Jack Schlossberg had previously spoken publicly about his close bond with his nephew. In a 2022 interview with Today, he jokingly shared that he preferred calling the little boy by his own name.

“His name is Edwin, but I like to call him Jack,” Schlossberg told anchor Savannah Guthrie, adding that he visited his nephew whenever possible.
“I can’t get away from him. I love him.”

Tatiana was diagnosed with Inversion 3, a rare leukemia mutation more commonly seen in older patients. Over the past 18 months, she endured aggressive treatment, including a bone marrow transplant, chemotherapy, immunotherapy, and multiple blood transfusions.

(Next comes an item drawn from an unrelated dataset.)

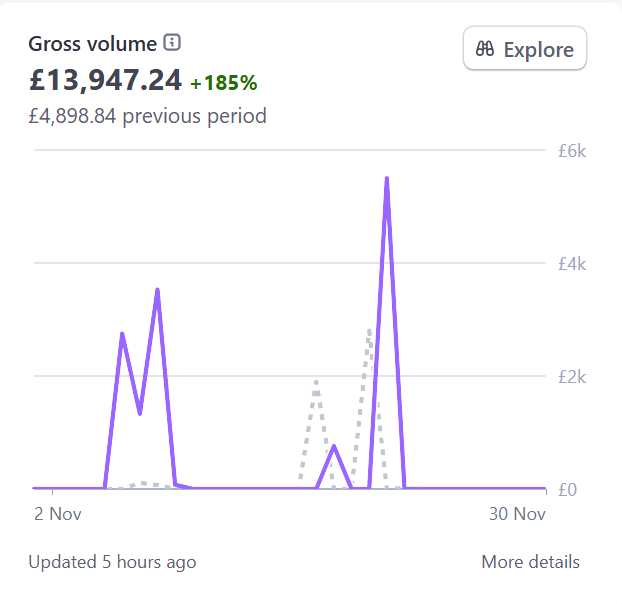Click the £6k axis label
The height and width of the screenshot is (604, 622).
[x=572, y=151]
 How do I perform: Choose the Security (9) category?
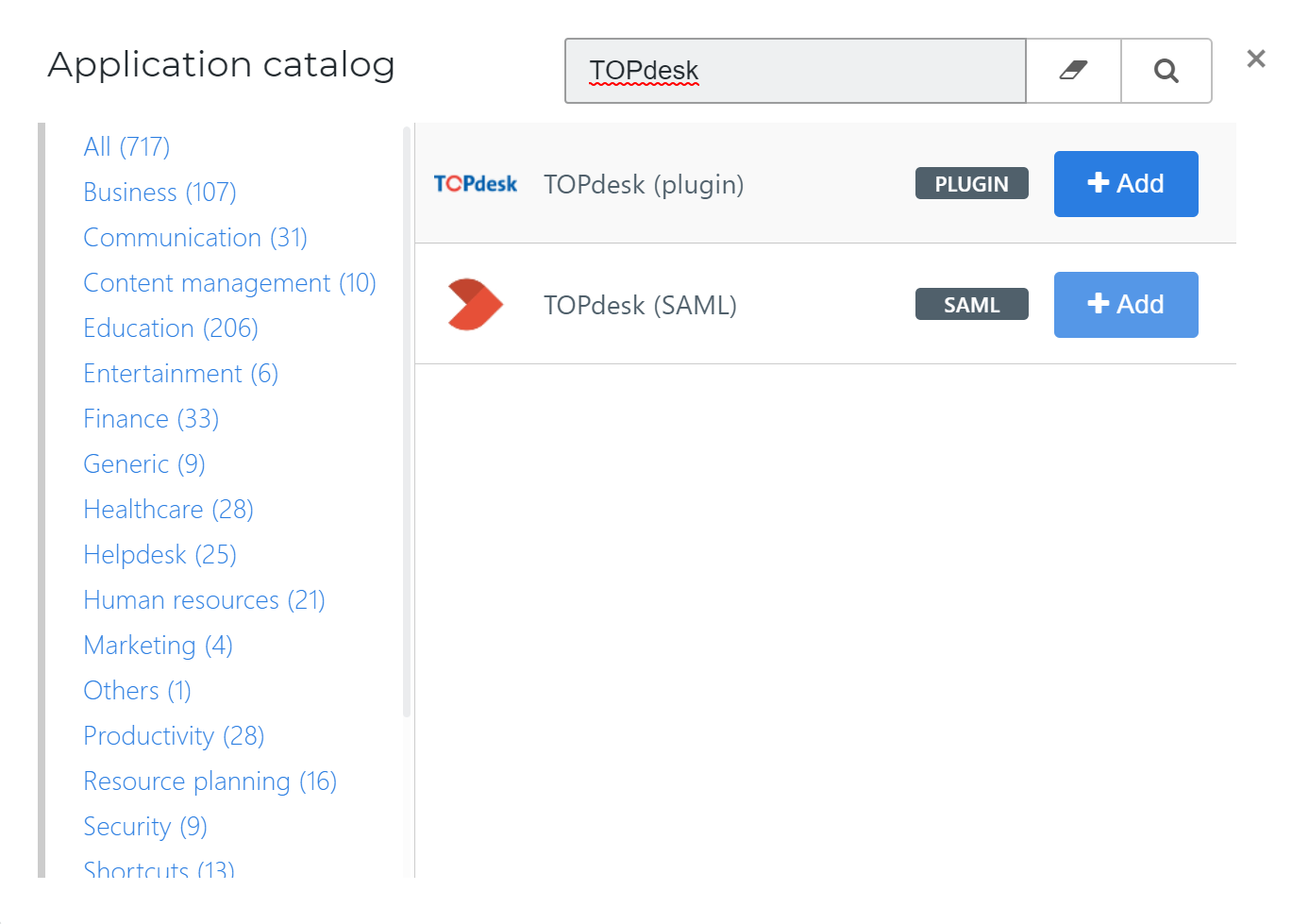[145, 827]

The youngest granddaughter of President John F. Kennedy, Tatiana learned of her cancer diagnosis just hours after giving birth to her second child in May 2024.

In her deeply personal essay, she described the devastating thought of her children growing up without memories of her.

“My first thought was that my kids, whose faces live permanently on the inside of my eyelids, wouldn’t remember me,” she wrote. “My son might have a few memories, but he’ll probably start confusing them with pictures he sees or stories he hears.”

She also expressed heartbreak over missing her daughter’s earliest moments.
“I didn’t even really get to take care of my daughter I couldn’t change her diaper or give her a bath or feed her.”

Tatiana is survived by her husband, George Moran, their two children, and her parents, Caroline Kennedy, 67, and Edwin Schlossberg, 80. She is also survived by her older sister Rose, 37, and younger brother Jack.